Her legislation differs from a moratorium pullback bill that easily passed the Republican-led Senate this month, which allows evictions after a month for some renters but puts off most actions for longer than that.

House Republicans say the Hausman bill unfairly constrains landlords, including a provision barring more than one rent increase in a year and capping increases at 6 percent.

Rep. Jim Nash, R-Waconia, said the bill is skewed too heavily toward renters and doesn’t take into account financial strains on property owners.

“People who own these properties are not able to manage them in the manner in which they see fit,” Nash said. “And that is troubling.”

Cecil Smith, president of the Minnesota Multi Housing Association, wrote to lawmakers that the bill goes too far.

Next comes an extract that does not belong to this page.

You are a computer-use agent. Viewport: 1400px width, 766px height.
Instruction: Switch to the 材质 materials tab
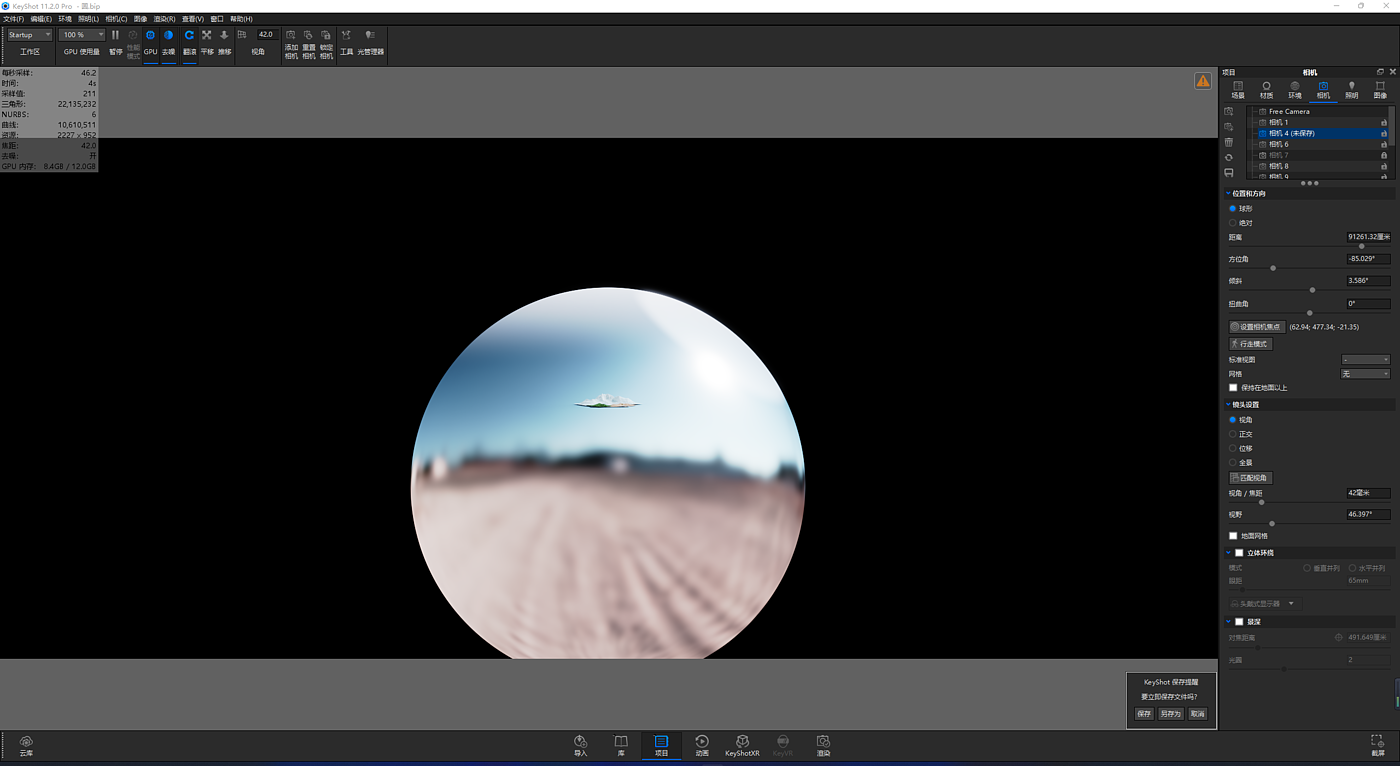click(1266, 89)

“This proposal is not an off-ramp, it is a series of two cliffs,” Smith wrote. “The first cliff will be when eviction filings are allowed to start the day after enactment for breaches of lease, the second cliff will be 60 days after the end of the Governor’s Peacetime Emergency when the bill permits evictions due to nonpayment.”

Members of the Homes For All advocacy coalition vouched for the bill in their own letter.

“This bill recognizes that the emergency may need to continue, while preparing appropriately for the inevitable conclusion of the emergency,” said Sue Koesterman and Chad Adams, the group’s co-chairs. 

Once the House passes a bill, negotiations will begin on a compromise with Senate bill sponsors.

The 2021 session must adjourn by May 17.